• A crise hídrica no Brasil em 2021 representa uma ameaça significativa para a economia e os resultados corporativos em 2022, afetando diversos setores.
  • O aumento dos custos na agricultura e indústria, junto ao risco de racionamento de energia, eleva a inflação e reduz o crescimento econômico, segundo análises do mercado financeiro.
  • A escassez de chuvas já coloca regiões em emergência hídrica e gera preocupação entre empresários, evidenciada pela alta demanda por geradores elétricos e pesquisas da indústria.
Resumo supervisionado por jornalista.

A crise hídrica que ameaça a economia brasileira em 2021 pode impactar também nos resultados das empresas no ano que vem. Segundo reportagem do jornal Folha de S.Paulo, a questão já é um problema no radar das corporações. O sinal vermelho começa na agricultura e segue para a indústria, elevando os custos de produção, o que leva ao aumento da inflação. A última etapa é chegar ao consumo das famílias, que poderão ainda ser diretamente afetadas pelo provável racionamento de energia.

De acordo com a Folha, os impactos da crise já teriam refletido no resultado do PIB do segundo trimestre do ano, que recuou 0,1% em função de prejuízos com o clima. O impacto também vem sendo mapeado pelo mercado financeiro, caso da gestora de investimentos Rio Bravo, cuja avaliação indica que a crise hídrica é um risco para a inflação e também para o crescimento econômico do Brasil. Para o economista João Leal, da gestora, não há sinal forte de melhoria no curto prazo.

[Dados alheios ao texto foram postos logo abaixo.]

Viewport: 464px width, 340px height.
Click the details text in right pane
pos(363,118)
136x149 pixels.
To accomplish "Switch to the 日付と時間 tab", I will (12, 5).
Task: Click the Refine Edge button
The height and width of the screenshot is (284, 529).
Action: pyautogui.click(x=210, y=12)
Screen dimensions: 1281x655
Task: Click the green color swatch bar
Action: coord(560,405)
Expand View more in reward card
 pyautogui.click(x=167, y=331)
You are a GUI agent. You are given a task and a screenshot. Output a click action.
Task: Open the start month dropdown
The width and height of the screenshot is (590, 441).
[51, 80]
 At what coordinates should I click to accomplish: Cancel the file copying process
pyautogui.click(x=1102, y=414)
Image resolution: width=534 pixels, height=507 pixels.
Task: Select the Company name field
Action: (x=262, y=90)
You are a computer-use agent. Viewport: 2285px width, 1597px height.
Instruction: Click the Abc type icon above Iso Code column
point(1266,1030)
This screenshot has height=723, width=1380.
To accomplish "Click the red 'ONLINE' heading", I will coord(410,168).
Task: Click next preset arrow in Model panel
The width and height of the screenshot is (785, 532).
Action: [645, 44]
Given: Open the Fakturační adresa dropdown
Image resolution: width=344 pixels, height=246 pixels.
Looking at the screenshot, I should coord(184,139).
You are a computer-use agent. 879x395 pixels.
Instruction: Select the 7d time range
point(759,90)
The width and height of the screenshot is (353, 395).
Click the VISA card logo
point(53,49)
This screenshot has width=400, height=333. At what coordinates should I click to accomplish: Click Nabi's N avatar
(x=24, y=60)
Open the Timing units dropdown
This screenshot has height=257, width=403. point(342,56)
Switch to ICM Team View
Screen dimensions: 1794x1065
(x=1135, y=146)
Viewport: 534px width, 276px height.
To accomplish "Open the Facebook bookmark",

Já há regiões em emergência hídrica

Outro alerta vem de Luiz Eduardo Barata, ex-diretor do Operador Nacional do Sistema Elétrico (ONS). Para ele, as medidas de mitigação de risco tomadas pelo governo federal têm demorado muito e são tímidas. De acordo com a matéria da Folha, Barata avalia que o consumo de energia tem aumentado e não reduzido e é possível que o país não tenha condições reais de atender a demanda de energia nos meses de outubro e novembro. No Paraná, por exemplo, a região da Grande Curitiba está em situação de emergência hídrica.

Do lado empresarial, a preocupação é grande. O jornal cita uma pesquisa da Confederação Nacional da Indústria (CNI) que aponta que nove, entre dez empresários da indústria, relatam preocupação com a escassez de chuvas. Outro indicador é a compra de geradores elétricos: a procura teria dobrado em 2021 comparado a 2020, segundo dados da Associação Brasileira da Indústria de Máquinas e Equipamentos (Abimaq).

Dúvidas mais comuns

A crise hídrica é um fenômeno caracterizado pela escassez de água potável, que tem se intensificado nos últimos anos devido ao aumento da demanda e à redução das chuvas. Essa situação afeta o abastecimento em grandes cidades e regiões, gerando impactos econômicos e sociais.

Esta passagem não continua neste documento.